(PAGE EXTRACT begins)

If you still make New Year’s resolutions—and even if you don’t—I suggest you consider the practice of tai chi, which is a super healthy tip to kick off 2015. This ancient Chinese practice can make you feel tremendous all over. Okay, I’ll get to the supporting scientific information in a moment, but first I just have to say that learning tai chi was one of the best decisions I ever made.
If you want to improve your balance and muscle strength, feel emotionally at peace, enjoy a different form of exercise, and experience lightness and sensuality, then tai chi is the path to take. If you have some physical limitations related to arthritis, back pain, heart disease, or other ailments or you are feeling anxious or depressed, tai chi can be the perfect fit.
What Is Tai Chi?
Tai chi (also referred to as tai chi chu’an) was originally developed as a type of martial arts, but it has evolved into a series of gentle, focused movements that flow naturally from one to the other. The movements are done without pause so the body is constantly in motion but without stress or strain. The physical movements are teamed with deep breathing and meditation.
This flowing motion makes those who practice tai chi look like they are performing a beautiful, sensual dance. There are several different styles of tai chi, so you can learn to “dance” in a variety of ways. In fact, even people in wheelchairs can do a form of tai chi.
The studies regarding tai chi and balance have been done in older adults, but this benefit, I have found, can be enjoyed by all ages. If you want to stick to scientific studies, a newly published 20-year review of tai chi and balance seems to provide the best proof.
In this overview, which was conducted by experts at Emory University and two Veterans Administration facilities in Georgia, the authors evaluated the results of research done over two decades. They reported that tai chi “has been found to be effective in improving balance, reducing falls and fear of falling for older adults.” Going forward, they emphasized that continuing study to uncover exactly how tai chi is beneficial “may be the most important area of discovery in this field.”
My experience: I still use the techniques I learned in tai chi classes 4 years ago to maintain good balance.
Tai chi is a low-impact exercise that can improve musculoskeletal well-being by increasing body strength, including improving flexibility of the lower back. These benefits have been shown in a number of studies, including one that reported on 209 middle- to older-aged adults who participated in a 16-week tai chi program.
By the end of the study, the participants had experienced significant improvement in both upper and lower body strength, lower back flexibility, and overall health scores. The individuals in this study practiced the most common style of tai chi, Yang style, which is widely taught throughout the United States.
My experience: As a person with lower back pain, I found tai chi was beneficial and I can still do tai chi without any back pain.
The practice of tai chi can alter your emotional landscape. A recent review of 42 trials and studies of tai chi evaluated its impact on four different psychological well-being factors. The authors found positive outcomes regarding depression, general stress management, anxiety, and exercise self-efficacy among people who had various clinical conditions.
In fact, the psychological benefits of tai chi have been studied in people with heart failure, clinical depression, and fibromyalgia, all with promising results. Researchers generally are quick to point out, however, that more in depth investigation is needed.
My experience: Whenever I want to restore a sense of calm and stillness, I can count on tai chi to bring me there. Personally I believe it is a combination of the breathing, meditation, sense of control, and the sheer fluid motion.
Heart disease is the number one killer in the United States, and if you are free of this problem, that’s great. However, whether or not you have any form of cardiovascular disease, it’s a wise move to keep it at bay. Tai chi is a healthy practice that can help.
A recent report in Evidence Based Complementary and Alternative Medicine noted that “tai chi training has significant benefits for common cardiovascular risk factors, such as hypertension, diabetes mellitus, dyslipidemia [high cholesterol and/or triglycerides], poor exercise capacity, endothelial dysfunction, and depression.”
The reviewers went on to stress that the practice of tai chi is both safe and effective for people who have various cardiovascular conditions, including stroke, congestive heart failure, and heart attack. Naturally, if you have any type of heart condition or other health problem, you should consult your healthcare provider before starting any type of exercise.
My experience: Fortunately, nothing personally, but I did meet quite a few people in my tai chi classes who had some form of heart condition.
It does not matter if you are six or 106 (I’m somewhere in between), incorporating the practice of tai chi into your lifestyle could be among the most successful (and enjoyable) healthy tips you ever followed.

(PAGE EXTRACT ends)
(EXCERPTED RECORDS begins)

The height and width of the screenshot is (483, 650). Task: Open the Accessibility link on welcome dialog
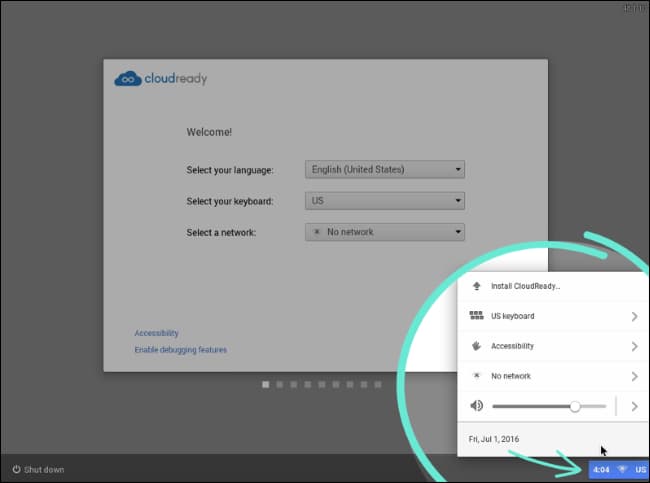coord(156,333)
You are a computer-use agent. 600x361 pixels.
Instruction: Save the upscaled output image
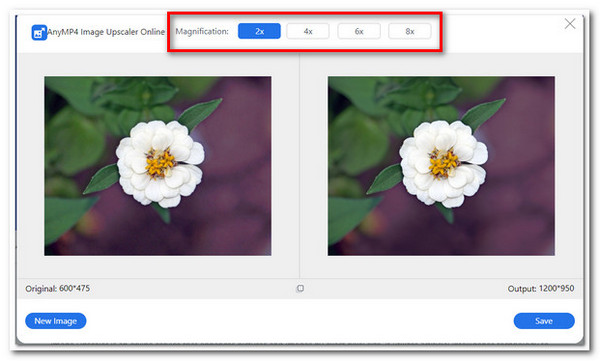point(544,321)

(EXCERPTED RECORDS ends)

*YOUR GOAL*. From the tai chi article, write out word for word the passage between "My experience: As" and "various clinical conditions.", inclusive.

*ANSWER SPACE*.
My experience: As a person with lower back pain, I found tai chi was beneficial and I can still do tai chi without any back pain.
The practice of tai chi can alter your emotional landscape. A recent review of 42 trials and studies of tai chi evaluated its impact on four different psychological well-being factors. The authors found positive outcomes regarding depression, general stress management, anxiety, and exercise self-efficacy among people who had various clinical conditions.